>> BEGIN EXCERPTED PASSAGE

Steinbuch has alleged in his fourth amended complaint that defendants violated his First
Amendment rights, citing both the United States and Arkansas constitutions. He has also alleged
that defendants violated his right to academic freedom, but he does not provide a source of law for
this right (Dkt. No. 9, ¶ 262).
First Amendment Claim
Mr. Steinbuch does not dispute that federal question jurisdiction exists in this case; he
instead agrees to waive his federal First Amendment claim brought under the United States
constitution, in effect removing the basis for federal question jurisdiction (Dkt. No. 12, at ). Upon
remand, Mr. Steinbuch claims that he will amend his complaint in state court to dismiss voluntarily
his federal First Amendment claim. Mr. Steinbuch claims that “[f]ederal courts have the power to
remand state claims after the federal claims have been waived by the plaintiff. 28 U.S.C. § 1447;
Carnegie-Mellon University v. Cohill, 484 U.S. 343 (1988) (‘remand enables district courts to deal
with cases involving pendent claims in the manner that best serves the principles of economy,
convenience, fairness, and comity which underlie the pendent jurisdiction doctrine’) (J. Marshall);
Carlsbad Technology, Inc. v. HIF Bio, Inc., 556 U.S. 635 (2009).” (Dkt. No. 12, at 2-3).

>> END EXCERPTED PASSAGE
>> BEGIN SOURCE DATA

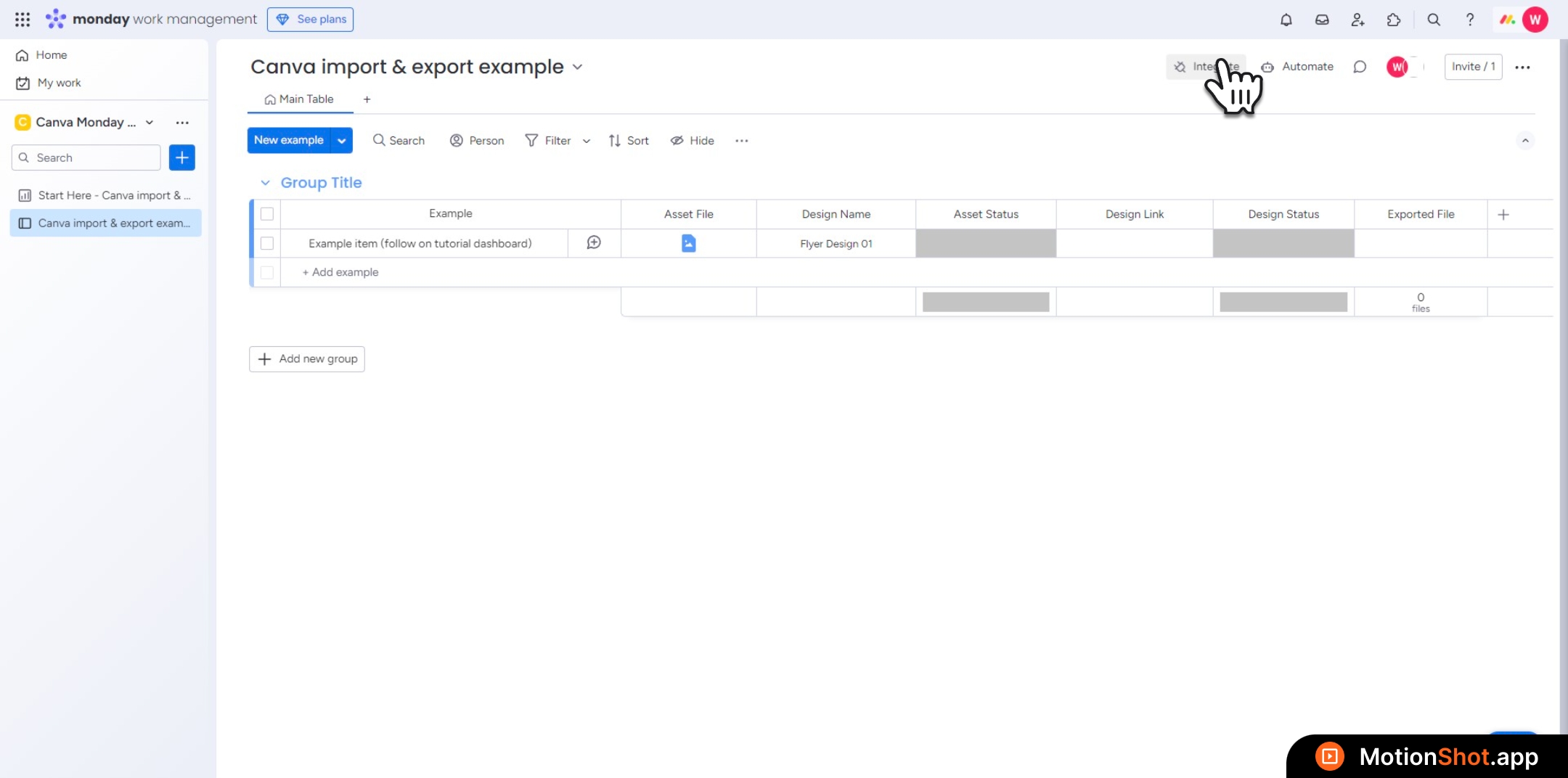Expand the New example dropdown arrow
1568x778 pixels.
pos(341,141)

>> END SOURCE DATA

■ **PROBLEMS**
**1.** Using the passage on Steinbuch's claims, say whether each statement agrees with it: (a) Steinbuch gives a source of law for his right to academic freedom; (b) Steinbuch disputes that federal question jurisdiction exists; (c) Steinbuch says he will amend his complaint in state court upon remand. Give yes or no for each, with the deciding words quoted.
**2.** Please write what comes next in the passage on Steinbuch's claims, starting after its final sentence.

■ **ANSWERS BY TASK**
**1.**
(a) No: "but he does not provide a source of law for this right"
(b) No: "Mr. Steinbuch does not dispute that federal question jurisdiction exists in this case"
(c) Yes: "Upon remand, Mr. Steinbuch claims that he will amend his complaint in state court to dismiss voluntarily his federal First Amendment claim"

**2.**
Defendants state that they “do not object to embarking upon a procedural journey that leads
to the following: (1) the proper, permanent deletion of Plaintiff’s federal-question claims and (2)
a discretionary remand of the remaining state-law claims, notwithstanding this Court’s
supplemental jurisdiction.” (Dkt. No. 15, at 3). Defendants further contend that “[a] remand in
due course is particularly justified by certain state-law wrinkles in this case, including (1) an
interlocutory appeal that is currently pending in two Arkansas appellate courts in connection with
the FOIA claim and (2) the Arkansas Supreme Court’s failure to address the substance of Special
Justice Dobson’s concurring opinion Johnson v. Board of Trustees of the University of Arkansas,
2016 Ark. 253, *9-*13 (Id., n.3).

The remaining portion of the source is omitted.